__Problem to solve__
Rewrite all entries from the line containing "Task: Edit IP for camera 192.168.0.7" through the end of the entries, with every coordinate in the answers offset by 51 and all other text, requests included, unchanged. Omit the pictures from your output.

__Dataset__
+ + + + +

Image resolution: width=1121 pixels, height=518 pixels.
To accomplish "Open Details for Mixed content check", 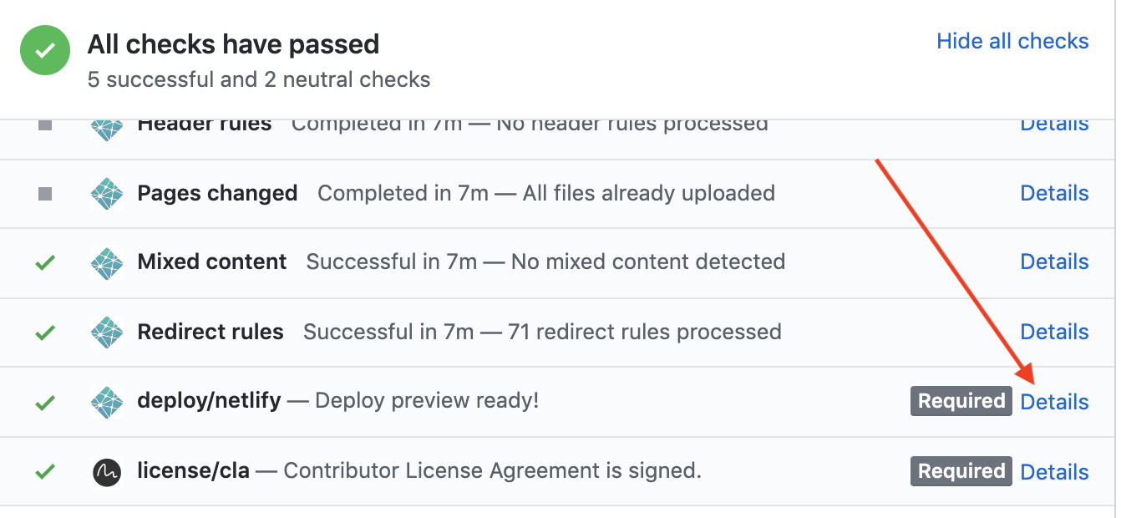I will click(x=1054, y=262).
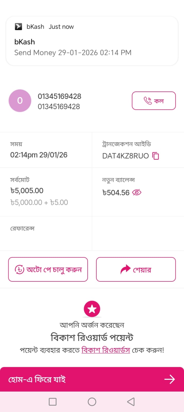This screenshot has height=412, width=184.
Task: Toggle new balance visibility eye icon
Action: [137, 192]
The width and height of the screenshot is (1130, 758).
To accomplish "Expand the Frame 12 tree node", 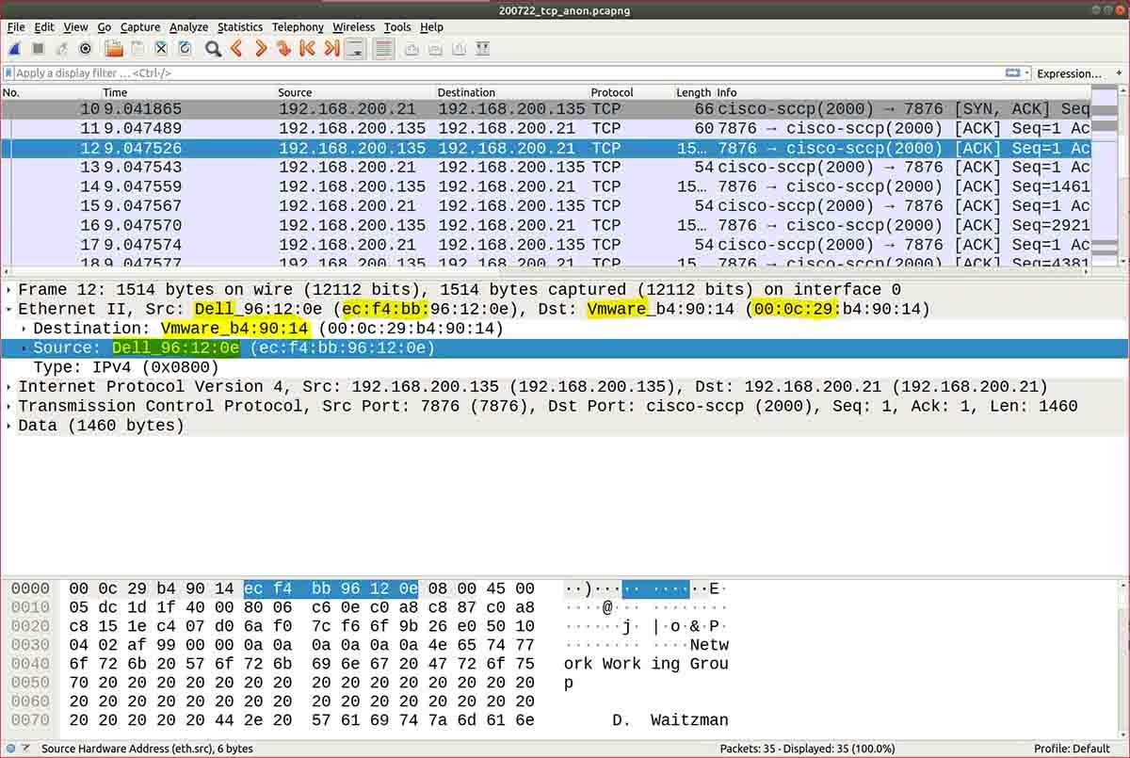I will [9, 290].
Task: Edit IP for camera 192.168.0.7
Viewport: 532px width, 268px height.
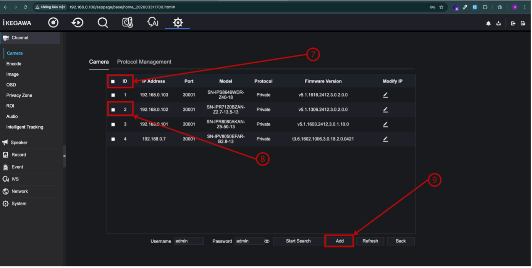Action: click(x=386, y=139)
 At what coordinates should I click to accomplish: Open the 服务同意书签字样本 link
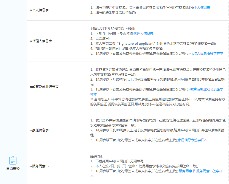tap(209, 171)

+ + + + +

__Completed exercise__
Task: Edit IP for camera 192.168.0.7
Viewport: 532px width, 268px height.
Action: click(x=437, y=190)
 At what coordinates should I click to accomplish: Open the 服务同意书签字样本 link
tap(260, 222)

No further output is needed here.